Mister En and I began working together, and have been about two, three times a week since then. A couple weeks ago, I began working with a few more kids for my Wednesday Group, and I actually decided to keep him mostly separate. He's the only boy, he's terrible in a group, and I figured it was not worth the trouble. When he stays after with me, he stays on a different day.

However, I actually had him for a period with another of my students, Loud Girl. Now, Loud Girl and Shy Girl are actually best friends, and terrible when they're together. When they're apart, though...well. Shy Girl is not terrible. She gets her work done, but she doesn't hand it in, so. We're working on that.

Loud Girl is key to getting my group to like me. Or was key, I should say, because ever since she found out my actual age, she's been all over me. But I'm distracting myself from my point.

I had Mister En and Loud Girl together in a room and Mister En was...polite. I've only ever had him in a situation where he was with me, solo, or with me and thirty other kids, at which point he becomes someone who cannot and will not behave in any shape or form. But Loud Girl engaged him in conversation numerous times - despite my attempts at getting her to focus - and he responded. Politely.
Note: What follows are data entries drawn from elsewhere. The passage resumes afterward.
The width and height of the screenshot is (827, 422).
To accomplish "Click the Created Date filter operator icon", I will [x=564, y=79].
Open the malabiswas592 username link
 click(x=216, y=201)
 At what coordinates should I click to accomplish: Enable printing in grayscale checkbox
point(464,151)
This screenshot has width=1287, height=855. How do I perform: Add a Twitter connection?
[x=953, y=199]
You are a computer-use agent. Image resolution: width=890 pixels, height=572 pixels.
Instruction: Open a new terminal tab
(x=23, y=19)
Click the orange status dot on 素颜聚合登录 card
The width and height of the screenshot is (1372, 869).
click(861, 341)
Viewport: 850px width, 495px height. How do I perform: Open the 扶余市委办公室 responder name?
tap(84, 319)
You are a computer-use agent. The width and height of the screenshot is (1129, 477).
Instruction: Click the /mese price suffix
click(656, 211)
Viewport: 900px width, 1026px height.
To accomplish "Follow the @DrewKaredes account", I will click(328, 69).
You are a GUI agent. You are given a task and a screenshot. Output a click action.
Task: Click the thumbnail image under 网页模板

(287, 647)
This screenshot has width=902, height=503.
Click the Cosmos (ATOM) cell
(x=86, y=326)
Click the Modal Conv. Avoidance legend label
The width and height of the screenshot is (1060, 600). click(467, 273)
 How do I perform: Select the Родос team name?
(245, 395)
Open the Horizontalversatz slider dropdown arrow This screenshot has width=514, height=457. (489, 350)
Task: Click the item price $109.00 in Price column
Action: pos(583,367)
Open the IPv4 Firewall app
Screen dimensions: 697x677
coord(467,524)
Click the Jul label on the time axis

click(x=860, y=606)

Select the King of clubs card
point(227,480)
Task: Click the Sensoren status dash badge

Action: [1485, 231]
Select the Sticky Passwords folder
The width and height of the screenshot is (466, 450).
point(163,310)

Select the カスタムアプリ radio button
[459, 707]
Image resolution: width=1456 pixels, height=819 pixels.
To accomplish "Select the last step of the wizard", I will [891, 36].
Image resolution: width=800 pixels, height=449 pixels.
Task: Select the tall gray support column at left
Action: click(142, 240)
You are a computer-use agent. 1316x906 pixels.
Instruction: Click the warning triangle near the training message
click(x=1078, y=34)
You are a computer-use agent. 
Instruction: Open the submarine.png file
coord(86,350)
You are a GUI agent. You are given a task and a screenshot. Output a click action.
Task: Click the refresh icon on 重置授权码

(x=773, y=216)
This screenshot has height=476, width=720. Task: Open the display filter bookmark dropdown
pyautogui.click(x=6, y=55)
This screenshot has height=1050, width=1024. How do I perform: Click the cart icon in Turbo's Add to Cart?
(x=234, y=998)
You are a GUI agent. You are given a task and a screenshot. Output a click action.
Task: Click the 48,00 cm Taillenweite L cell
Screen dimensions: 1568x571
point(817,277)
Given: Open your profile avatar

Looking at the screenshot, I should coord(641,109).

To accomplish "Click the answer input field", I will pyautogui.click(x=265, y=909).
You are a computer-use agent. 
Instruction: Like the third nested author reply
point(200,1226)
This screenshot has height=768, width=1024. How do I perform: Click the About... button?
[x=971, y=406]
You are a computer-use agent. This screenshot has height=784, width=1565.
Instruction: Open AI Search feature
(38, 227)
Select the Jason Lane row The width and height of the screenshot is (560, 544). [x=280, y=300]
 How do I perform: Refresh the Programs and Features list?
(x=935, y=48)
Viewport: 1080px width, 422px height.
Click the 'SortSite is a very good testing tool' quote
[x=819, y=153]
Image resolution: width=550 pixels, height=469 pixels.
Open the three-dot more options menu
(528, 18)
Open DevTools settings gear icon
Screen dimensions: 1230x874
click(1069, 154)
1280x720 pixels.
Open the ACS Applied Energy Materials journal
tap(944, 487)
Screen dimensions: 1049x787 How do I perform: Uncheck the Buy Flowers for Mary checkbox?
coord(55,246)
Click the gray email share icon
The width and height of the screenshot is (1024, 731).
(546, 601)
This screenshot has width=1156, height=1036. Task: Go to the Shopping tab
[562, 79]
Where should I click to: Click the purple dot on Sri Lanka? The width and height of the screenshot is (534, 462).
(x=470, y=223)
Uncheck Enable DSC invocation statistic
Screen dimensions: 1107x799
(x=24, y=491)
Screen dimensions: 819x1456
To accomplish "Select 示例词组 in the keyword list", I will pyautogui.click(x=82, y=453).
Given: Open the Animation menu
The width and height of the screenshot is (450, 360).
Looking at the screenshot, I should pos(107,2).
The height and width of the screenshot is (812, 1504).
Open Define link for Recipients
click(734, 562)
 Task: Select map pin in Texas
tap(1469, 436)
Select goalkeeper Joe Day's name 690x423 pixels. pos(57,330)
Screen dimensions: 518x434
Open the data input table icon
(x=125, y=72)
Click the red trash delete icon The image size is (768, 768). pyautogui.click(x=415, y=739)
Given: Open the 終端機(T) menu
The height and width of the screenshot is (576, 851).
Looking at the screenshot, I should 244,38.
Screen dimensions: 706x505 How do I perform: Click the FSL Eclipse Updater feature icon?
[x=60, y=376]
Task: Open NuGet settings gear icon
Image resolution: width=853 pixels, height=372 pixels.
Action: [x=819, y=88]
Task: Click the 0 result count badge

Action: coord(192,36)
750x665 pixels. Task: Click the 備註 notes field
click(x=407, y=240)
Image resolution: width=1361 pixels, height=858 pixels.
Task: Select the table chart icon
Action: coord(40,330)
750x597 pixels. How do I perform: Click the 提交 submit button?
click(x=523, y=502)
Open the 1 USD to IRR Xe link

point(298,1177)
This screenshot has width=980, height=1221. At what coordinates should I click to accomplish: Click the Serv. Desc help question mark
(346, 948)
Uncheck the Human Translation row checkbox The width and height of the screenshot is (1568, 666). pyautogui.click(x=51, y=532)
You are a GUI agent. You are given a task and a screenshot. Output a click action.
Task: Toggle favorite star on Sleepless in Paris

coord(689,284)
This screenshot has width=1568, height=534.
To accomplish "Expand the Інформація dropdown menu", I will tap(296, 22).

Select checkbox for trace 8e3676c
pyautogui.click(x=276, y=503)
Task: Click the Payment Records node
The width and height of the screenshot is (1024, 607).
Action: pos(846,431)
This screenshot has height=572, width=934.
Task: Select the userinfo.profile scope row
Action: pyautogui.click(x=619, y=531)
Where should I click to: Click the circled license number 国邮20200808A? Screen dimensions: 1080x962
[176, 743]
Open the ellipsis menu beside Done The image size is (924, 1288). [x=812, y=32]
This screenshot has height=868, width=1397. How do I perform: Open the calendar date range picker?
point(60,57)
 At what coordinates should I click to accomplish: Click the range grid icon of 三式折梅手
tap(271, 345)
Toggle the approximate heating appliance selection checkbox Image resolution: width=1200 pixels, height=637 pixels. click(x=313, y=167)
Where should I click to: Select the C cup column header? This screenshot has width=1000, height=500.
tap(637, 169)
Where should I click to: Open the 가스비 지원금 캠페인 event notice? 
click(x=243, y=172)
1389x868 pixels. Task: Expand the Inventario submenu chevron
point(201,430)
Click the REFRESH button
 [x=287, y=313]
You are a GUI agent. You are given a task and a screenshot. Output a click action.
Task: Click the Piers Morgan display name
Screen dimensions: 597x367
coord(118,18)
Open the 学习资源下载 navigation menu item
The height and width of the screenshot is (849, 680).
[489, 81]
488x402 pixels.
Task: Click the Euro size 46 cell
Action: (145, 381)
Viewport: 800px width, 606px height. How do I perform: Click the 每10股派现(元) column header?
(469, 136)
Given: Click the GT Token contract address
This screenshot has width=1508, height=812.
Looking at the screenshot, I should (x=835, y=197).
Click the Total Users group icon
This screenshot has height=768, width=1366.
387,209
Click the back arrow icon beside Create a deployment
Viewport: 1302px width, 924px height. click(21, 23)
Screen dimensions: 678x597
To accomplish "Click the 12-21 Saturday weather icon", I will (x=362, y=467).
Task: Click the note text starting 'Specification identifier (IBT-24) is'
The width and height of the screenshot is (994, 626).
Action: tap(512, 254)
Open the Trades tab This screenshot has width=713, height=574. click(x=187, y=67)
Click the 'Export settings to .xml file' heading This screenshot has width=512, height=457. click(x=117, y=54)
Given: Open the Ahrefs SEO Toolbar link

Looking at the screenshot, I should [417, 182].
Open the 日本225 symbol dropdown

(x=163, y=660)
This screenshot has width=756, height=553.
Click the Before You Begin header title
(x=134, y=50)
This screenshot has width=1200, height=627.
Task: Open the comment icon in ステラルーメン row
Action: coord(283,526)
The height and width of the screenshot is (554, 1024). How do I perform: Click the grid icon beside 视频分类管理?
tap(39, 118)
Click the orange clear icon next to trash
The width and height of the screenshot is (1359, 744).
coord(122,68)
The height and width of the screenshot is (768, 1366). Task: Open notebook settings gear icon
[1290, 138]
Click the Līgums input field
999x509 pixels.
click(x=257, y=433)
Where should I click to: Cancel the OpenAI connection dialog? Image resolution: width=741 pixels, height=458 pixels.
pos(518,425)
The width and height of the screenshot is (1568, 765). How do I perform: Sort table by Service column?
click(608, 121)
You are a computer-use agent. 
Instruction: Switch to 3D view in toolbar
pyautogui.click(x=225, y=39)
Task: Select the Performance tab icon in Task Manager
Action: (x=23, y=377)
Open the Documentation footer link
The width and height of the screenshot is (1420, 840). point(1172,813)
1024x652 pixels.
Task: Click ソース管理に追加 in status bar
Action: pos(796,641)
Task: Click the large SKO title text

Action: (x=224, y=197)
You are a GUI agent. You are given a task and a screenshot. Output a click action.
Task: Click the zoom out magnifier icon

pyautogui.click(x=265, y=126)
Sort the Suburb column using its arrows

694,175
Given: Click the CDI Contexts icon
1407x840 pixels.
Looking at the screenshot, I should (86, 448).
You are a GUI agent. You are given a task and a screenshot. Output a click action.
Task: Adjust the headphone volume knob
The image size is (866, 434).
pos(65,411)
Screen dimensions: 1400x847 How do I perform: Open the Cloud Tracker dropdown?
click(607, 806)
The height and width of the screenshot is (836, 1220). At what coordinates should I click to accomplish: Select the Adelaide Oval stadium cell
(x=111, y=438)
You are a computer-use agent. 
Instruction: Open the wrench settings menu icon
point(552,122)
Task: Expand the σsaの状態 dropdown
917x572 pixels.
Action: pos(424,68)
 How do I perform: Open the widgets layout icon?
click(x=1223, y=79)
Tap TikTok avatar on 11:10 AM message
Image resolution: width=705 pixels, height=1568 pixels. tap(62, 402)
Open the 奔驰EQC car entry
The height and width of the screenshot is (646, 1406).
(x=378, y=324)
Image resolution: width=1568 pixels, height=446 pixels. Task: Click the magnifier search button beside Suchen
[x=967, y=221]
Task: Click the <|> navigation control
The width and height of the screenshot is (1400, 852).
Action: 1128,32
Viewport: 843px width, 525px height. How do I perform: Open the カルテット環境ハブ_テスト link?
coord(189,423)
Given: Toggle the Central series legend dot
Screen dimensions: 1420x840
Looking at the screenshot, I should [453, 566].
However, Loud Girl is currently under the impression that she's the first kid I began working with, since I started working with her about a week before the start of Wednesday Group. So, I've got Mister En in there with her, and while she's supposed to be working on the first half of a Spanish packet, Mister En and I are just finishing up that packet for him to hand in later.

Mister En: But this is stupid. I don't wanna do this. ("Stupid" is one of his favorite words, and one of my least. It loses all meaning after the millionth time you hear it come out of a student's mouth.)
Me: Aww, too bad. Now, read me th-
Loud Girl, Interrupting: You can't say things under your breath. [SVT]'ll hear you. She's young.
Mister En, staring with a look on his face that says "what is this girl talking about?": Uh, I know. I was talking to her.

And the staring contest begins.

It was over in a matter of seconds, but I've never been fought over by students before! It was kind of adorable.